Supplied material:
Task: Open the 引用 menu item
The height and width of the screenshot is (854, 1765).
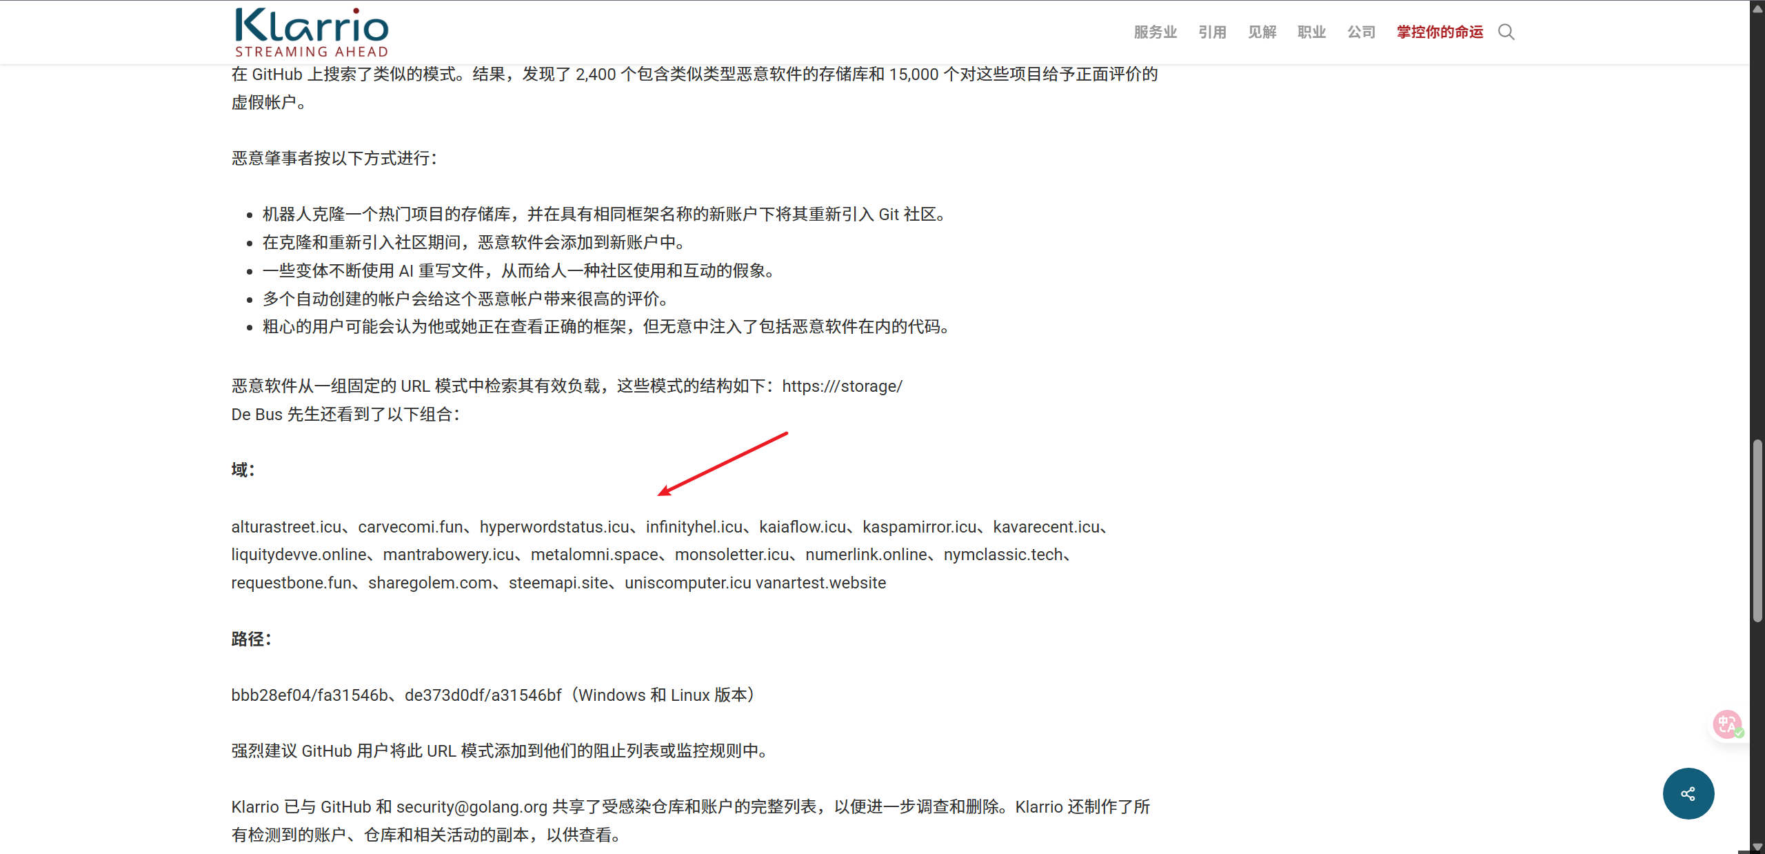Action: pos(1212,32)
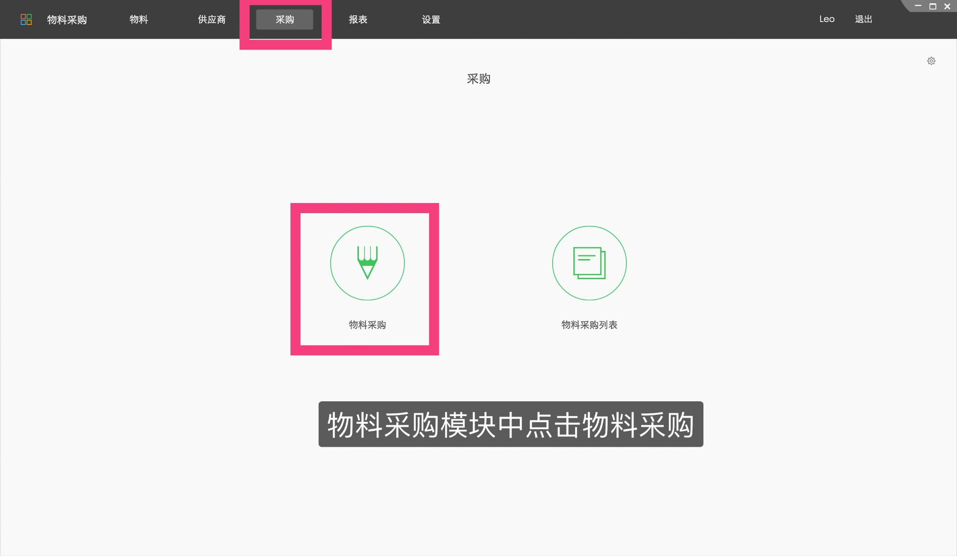The width and height of the screenshot is (957, 556).
Task: Open the 物料 menu item
Action: point(139,19)
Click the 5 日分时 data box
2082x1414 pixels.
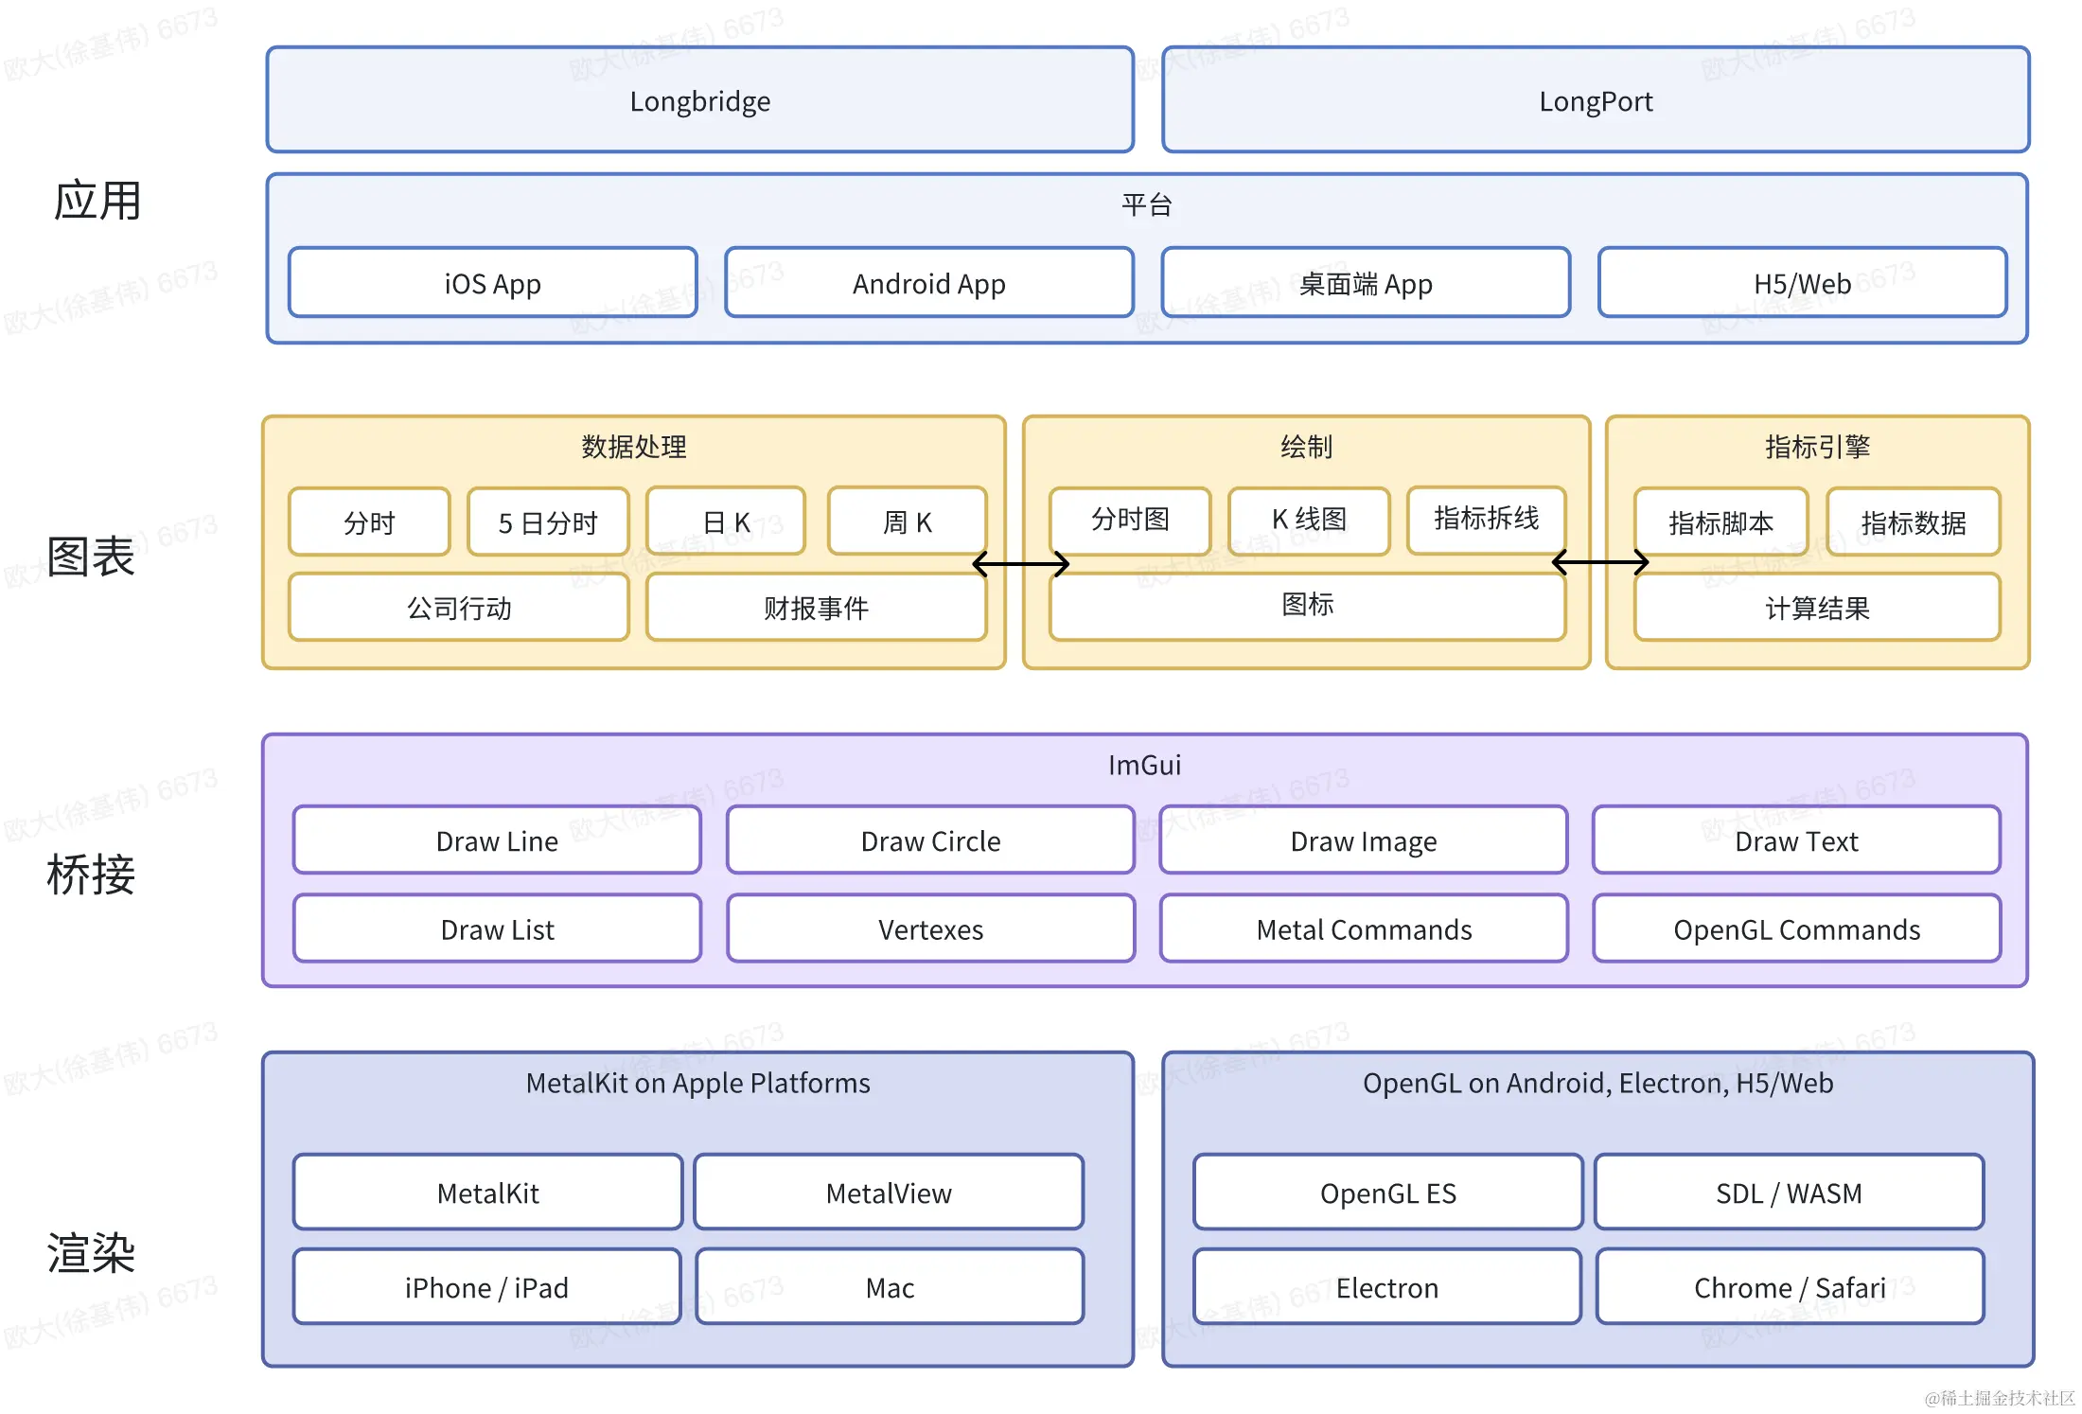[x=548, y=521]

Task goal:
Repeat the whole listing above word for word. Leave out the pictures.

Exercise result:
Task: Open the 引用 menu item
The height and width of the screenshot is (854, 1765).
Action: pos(1212,32)
The width and height of the screenshot is (957, 556).
Task: Open the 物料 menu item
Action: point(139,19)
Click the 5 日分时 data box
2082x1414 pixels.
[x=548, y=521]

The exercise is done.